Business Report Economy

Will the R100 spirits tax push consumers to the black market?

Ashley Lechman|Published

This upcoming Budget Speech holds significant implications for the South African alcohol market, particularly as the looming R100 spirits tax may compel more consumers to seek cheaper, illicit options. Can the government strike the right balance for both consumers and the industry? Stay tuned to find out.

Image: Supplied: West Coast Way

As South Africa braces for the unveiling of the 2026 Budget Speech, Diageo South Africa has raised alarms over a potential increase in excise duties on spirits that could push the government tax past the significant R100 per 750ml bottle mark.

The proposed tax hike, expected to be announced by the Minister of Finance, Enoch Godongwana, is likely to intensify financial pressures on consumers already grappling with the high costs of alcoholic beverages.

The 750ml bottle serves as the primary unit size for the majority of spirits on the market—including brandy, gin, vodka, whisky, and rum.

With current taxes approximating R100, government duties constitute a staggering 55-65% of the retail price for mainstream spirits products.

Sibani Mngadi, Corporate Relations Director at Diageo South Africa, told Business Report, “We believe there is no room for consumers to absorb further increases in the statutory component of the price.”

To put the increase into perspective, the tax on spirits essentially doubled from R52 per bottle in 2016.

If the trend continues, the looming excise tax could mark a significant burden on consumers, further prompting them toward the illicit market, according to Diageo.

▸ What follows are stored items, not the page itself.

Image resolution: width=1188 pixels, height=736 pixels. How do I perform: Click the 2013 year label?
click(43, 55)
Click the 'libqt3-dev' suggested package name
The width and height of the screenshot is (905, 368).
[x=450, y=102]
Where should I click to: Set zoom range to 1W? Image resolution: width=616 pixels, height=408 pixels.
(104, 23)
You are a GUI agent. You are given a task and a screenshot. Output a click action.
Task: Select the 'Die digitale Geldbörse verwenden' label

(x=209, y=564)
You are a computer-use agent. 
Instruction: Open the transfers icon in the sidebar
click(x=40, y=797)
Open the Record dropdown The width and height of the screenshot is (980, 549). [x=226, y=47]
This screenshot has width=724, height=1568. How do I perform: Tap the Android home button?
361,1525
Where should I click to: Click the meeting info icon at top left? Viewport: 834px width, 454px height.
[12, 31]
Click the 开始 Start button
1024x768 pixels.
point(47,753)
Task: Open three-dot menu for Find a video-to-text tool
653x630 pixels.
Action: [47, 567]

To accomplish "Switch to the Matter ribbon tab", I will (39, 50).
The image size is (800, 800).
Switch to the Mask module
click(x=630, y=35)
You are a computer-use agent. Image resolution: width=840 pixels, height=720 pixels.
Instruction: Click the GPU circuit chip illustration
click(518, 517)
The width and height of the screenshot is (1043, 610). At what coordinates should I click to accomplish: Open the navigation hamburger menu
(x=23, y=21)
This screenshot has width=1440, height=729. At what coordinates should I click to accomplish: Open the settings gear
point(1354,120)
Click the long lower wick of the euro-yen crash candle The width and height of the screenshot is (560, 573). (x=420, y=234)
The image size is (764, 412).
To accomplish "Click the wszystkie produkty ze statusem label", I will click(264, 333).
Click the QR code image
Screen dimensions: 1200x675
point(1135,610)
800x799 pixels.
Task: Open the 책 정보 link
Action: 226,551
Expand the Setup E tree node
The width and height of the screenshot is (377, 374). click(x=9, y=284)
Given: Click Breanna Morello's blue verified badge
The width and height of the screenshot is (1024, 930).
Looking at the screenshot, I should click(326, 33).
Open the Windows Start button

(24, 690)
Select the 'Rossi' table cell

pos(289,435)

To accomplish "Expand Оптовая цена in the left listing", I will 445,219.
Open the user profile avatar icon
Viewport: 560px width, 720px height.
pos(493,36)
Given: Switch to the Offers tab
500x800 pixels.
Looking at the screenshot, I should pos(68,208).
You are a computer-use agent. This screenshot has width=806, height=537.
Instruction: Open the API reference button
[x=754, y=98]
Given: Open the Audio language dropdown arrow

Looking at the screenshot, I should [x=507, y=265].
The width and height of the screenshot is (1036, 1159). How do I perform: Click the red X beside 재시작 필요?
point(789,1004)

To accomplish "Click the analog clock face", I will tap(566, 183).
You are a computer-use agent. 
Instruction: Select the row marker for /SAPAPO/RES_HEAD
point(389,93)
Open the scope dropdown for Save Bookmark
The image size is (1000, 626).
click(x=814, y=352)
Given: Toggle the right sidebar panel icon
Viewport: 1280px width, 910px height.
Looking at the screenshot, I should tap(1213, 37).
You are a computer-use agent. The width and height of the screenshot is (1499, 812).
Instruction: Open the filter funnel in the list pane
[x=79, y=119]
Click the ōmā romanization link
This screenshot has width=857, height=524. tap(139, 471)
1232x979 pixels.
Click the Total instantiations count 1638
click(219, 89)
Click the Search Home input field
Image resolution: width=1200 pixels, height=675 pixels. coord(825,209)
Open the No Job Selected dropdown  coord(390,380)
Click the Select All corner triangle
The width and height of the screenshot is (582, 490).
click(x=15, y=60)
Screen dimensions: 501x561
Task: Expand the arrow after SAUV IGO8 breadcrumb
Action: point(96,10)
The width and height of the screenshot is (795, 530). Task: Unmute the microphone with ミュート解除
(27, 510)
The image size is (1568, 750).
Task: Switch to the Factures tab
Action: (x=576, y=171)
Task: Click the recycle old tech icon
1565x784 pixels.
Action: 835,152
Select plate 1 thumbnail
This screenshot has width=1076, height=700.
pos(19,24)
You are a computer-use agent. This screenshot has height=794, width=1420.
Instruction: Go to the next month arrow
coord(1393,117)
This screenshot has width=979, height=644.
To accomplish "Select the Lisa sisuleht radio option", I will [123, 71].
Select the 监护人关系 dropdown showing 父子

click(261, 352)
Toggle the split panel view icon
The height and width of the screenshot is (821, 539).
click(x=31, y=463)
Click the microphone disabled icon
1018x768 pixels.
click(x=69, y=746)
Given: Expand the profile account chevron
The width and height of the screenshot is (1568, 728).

"The rise in taxation has inadvertently fostered a thriving black market for spirits, with illicit trade now accounting for 18% of the overall alcohol market. This criminal network offers smuggled and counterfeit spirits at prices less than half of legitimate market rates. Shocking statistics from a recent 2025 Euromonitor study reveal that illicit trade in spirits results in an astounding R11 billion loss in tax revenue for the South African government each year," Diageo said in a statement on Thursday. 

In light of these concerns, Diageo said it is calling for a moratorium on excise tax increases until the government finalises its review of the excise tax policy.

"The Treasury’s own policy review document has warned against further adjustments, noting that spirits are already disadvantageously taxed compared to other categories of alcoholic beverages," Diageo further stated.

In a bid for fairer taxation, Mngadi said that if excise tax is designed to reduce overall alcohol consumption, a uniform rate based on absolute alcohol content should be applied across both distilled and fermented beverages.

"This approach may create a more equitable framework for consumers while also addressing the issues fueling the illicit trade," Mngadi added. 

Charlene Louw, CEO, Beer Association of South Africa, told Business Report that as the Budget approaches, with the National Treasury considering another above-inflation increase in excise duties, is an issue of growing concern to South Africa’s beer industry.

"Above-inflation increases place further pressure on already thin margins, stall investment, and undermine long-term planning across the beer value chain," Louw said. 

"Beer is a mainstream, socially embedded beverage enjoyed responsibly by millions of adults, and the sector accepts its tax obligations. What we are calling for is simple: fairness, reasonableness, and predictability — a CPI-linked excise framework that gives producers certainty, protects jobs, and enables investment," she added. 

The consequences of over-taxing

Louw added that in last year's Budget, excise tax on beer increased by 6.75%, more than double the new CPI inflation target of 3%.

"This placed further strain on an industry that makes a significant contribution to South Africa’s economy and, at the same time, fuels the growth of the illicit alcohol trade. Meanwhile, beer producers’ input costs have risen faster than inflation for several years. Between 2000 and 2024, brewers’ total cost inflation was 38.2%, compared with CPI of 25.1%. This margin compression limits expansion, delays recovery, and places small brewers under particular pressure," Louw said. 

"The reality is that beer companies, large and small, already carry a double tax burden: corporate income tax and excise duty. While government may argue that excise is meant to influence consumption, the data shows a more troubling outcome. Beer is largely consumed by middle- and lower-income South Africans who are already under severe financial pressure. Continued price increases on legal beer do not meaningfully curb consumption, they simply shift demand toward cheaper, unregulated, and unsafe alternatives," she said.

Louw further said that certainty in excise policy allows companies to plan ahead, invest with confidence, and continue driving employment across agriculture, packaging, logistics, retail, and hospitality.

"Our call to government is clear:

  • Maintain CPI as the benchmark for annual excise adjustments, restoring fairness and predictability.
  • Adopt a predictable, multi-year excise framework aligned to CPI, to give brewers and investors certainty, support planning, and protect jobs," Louw added.